Always be working from a sense of well-being

Our litmus test of whether or not our current worldview is truly functional as opposed to dysfunctional, is the state of our sense of well-being.

Any moment, a lack of a sense of well-being can be our reminder to bring ourselves back to “This Moment, Here and Now, Fullness” being. This is where well-being is found.

Any time we fall out of sync with this sense means we are somewhere along a “rabbit hole”, where we are NOT living in “This Moment, Here and Now, Fullness”.

I suggest that this might be what the reference of “being fed from within” or “the spring of living water” speaks to.

Note: whereas Christianity says that we must perform some act to acquire this fullness or inner feeding, i sense that it is innate part of all human beings, and needs to be nurtured for it to bear fruit.

This also gives us moment by moment meaning, as when we are living fully Here and Now, everything we do has a sense of pure meaning, mao dun is eliminated, and attention is pure and focused.

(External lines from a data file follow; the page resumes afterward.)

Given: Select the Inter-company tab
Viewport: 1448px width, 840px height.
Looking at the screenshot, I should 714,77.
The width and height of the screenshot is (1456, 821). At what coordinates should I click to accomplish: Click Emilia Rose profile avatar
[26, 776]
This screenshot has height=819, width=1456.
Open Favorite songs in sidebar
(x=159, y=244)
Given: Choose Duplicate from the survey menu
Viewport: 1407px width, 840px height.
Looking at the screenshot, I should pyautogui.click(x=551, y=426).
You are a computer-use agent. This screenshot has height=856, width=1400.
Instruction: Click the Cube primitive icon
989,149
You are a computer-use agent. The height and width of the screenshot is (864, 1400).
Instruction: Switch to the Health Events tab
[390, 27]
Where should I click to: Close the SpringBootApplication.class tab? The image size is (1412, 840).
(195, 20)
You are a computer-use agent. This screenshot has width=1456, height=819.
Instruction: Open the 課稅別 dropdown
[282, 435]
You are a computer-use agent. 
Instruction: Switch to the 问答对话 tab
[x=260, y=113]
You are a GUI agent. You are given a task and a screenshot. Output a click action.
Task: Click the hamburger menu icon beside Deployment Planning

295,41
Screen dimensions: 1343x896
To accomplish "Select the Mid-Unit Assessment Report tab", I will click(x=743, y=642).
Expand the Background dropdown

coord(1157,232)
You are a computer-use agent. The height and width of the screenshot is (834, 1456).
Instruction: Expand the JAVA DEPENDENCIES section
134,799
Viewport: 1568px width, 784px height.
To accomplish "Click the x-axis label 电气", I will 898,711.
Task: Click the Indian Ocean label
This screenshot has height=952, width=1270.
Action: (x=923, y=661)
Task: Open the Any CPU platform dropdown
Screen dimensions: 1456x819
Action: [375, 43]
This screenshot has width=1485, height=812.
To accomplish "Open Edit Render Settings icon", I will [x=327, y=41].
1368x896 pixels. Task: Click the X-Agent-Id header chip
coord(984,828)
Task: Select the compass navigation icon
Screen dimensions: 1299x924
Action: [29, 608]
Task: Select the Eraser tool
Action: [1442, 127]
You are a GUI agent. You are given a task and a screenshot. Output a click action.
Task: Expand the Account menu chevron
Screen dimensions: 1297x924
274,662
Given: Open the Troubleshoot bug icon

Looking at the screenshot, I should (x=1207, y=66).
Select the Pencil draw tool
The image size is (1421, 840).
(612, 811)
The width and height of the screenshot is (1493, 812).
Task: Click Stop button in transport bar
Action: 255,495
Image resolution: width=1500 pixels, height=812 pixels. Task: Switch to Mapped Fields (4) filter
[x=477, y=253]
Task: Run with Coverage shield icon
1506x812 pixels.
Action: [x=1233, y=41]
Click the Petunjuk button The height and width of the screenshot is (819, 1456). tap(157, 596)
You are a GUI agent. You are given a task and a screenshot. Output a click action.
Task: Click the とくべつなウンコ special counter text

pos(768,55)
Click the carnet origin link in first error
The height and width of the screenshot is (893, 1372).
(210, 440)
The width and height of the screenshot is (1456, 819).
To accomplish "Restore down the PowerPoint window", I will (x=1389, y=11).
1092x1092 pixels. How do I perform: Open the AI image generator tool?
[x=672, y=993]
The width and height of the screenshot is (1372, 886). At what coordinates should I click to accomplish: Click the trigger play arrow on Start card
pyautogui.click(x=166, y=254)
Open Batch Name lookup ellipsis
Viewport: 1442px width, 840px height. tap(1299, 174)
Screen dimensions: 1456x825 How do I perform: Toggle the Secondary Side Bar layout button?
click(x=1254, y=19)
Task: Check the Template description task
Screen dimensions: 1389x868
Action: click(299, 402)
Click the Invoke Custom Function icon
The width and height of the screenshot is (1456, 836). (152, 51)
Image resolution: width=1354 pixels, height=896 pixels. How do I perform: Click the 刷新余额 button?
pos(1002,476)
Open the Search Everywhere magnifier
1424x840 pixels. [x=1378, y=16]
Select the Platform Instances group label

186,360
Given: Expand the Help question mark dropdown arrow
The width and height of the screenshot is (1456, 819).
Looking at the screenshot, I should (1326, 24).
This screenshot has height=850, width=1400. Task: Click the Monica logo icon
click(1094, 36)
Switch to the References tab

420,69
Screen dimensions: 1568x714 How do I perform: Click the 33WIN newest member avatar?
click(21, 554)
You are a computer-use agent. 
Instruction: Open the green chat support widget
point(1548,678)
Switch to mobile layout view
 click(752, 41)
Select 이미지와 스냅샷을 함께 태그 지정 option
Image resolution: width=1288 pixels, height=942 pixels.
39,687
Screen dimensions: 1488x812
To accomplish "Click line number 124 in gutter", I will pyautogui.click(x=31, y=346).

Any or all of the following are obvious signs of being out of touch with our well-being center:
Mind Spinning
Body Knots going uncontrolled
Overwhelmed
Wired
Anxious
Drifting
Daydreaming
Lack of focus


3 thoughts on “Always be working from a sense of well-being

    1. I heard a short clip from Jim Carrey where he said “I seem to be able to keep a good energy because, Most of the energy people lose is because they are “future travelling in their brain”, and I’m really nowhere but here. Being in “this moment” frees you from the entanglements. It’s just to me, it’s like all discomfort is caused from future… future time travel…. trying to fix the future”
      Its stated a bit differently, but rumination or DMN is reflecting on past and present and future and making comparisons and narratives, while TPN is using our active senses, combined with keeping aware of our breath, living in, as we call it Now Now Now…. 🙂
      I tell myself “I only suffer as much as I allow myself to”….. but then that brings up another question…. “if this is a situation where I feel responsible to care, I end up carrying it”….. each one of us has unique circumstances that we must work our way through… but in the end, we all know it is not good for us to carry baggage…. and doesn’t help the situation….. for me, “watching” is where I can stand in the situation, watching but not being drawn into it…. some might say this is a lack of emotional attachment…. I say, it is caring but not carrying.